Based on the monitored position of and the spacing between vehicle 201 and shadow vehicle 204* and based on the assigned priorities, the control unit 207 decides which vehicle should pass through the merge point 203 first, according to the predetermined merge control priorities. The control unit 207 assigns a passage time for each vehicle for passing through the merge point 203.

The speed of the vehicles may have to be adjusted in accordance with the assigned passage times. To this end, in the case of on-board speed control of the vehicles, the control unit may communicate and the assigned passage time to each vehicle 201, 204, thus allowing the vehicles to adjust their respective speeds. Alternatively, the control unit 207 may determine speed commands for causing the vehicles to accelerate or brake by predetermined amounts, and transmit one or more speed commands to each vehicle and/or to motor controllers located along the track. The control unit 207 communicates with the vehicles and/or with track-based motor controllers, e.g. by means of a wireless communication, a point-to-point communication, a computer network, e.g. a local area network (LAN) or the like.

At the merge point 203 the shadow vehicle 204* will be deleted as it merges with the real vehicle 204 coming in from the other track 205. The same applies for vehicle 201, which is also treated as being positioned on track 205 by mean of its shadow vehicle 201*.

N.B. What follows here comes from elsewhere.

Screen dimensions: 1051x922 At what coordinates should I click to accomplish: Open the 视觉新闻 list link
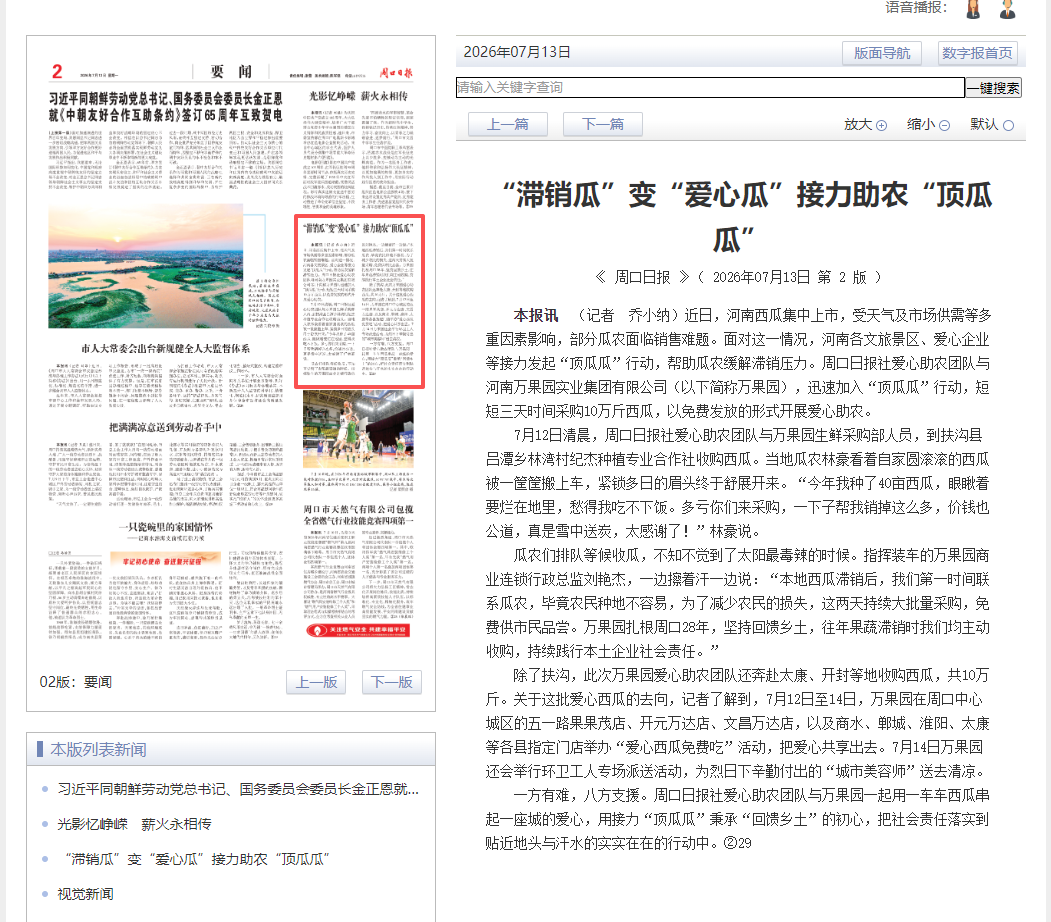click(85, 894)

Hence, in this embodiment, the control unit 207 creates a shadow vehicle for each vehicle approaching the merge point 203. And all vehicles have a shadow vehicle on all the other upstream tracks in a merge control zone. Consequently, by means of the control unit 207 speed and position can be controlled as far upstream as possible so that vehicles can pass through the merge point at full speed and at minimum safety spacing.

It will be appreciated that, in alternative embodiments, the zone controller may treat one of the upstream tracks as a main track, and only introduce shadow vehicles on the main track. The speed control may thus be based on the distances between real and shadow vehicles on the main track.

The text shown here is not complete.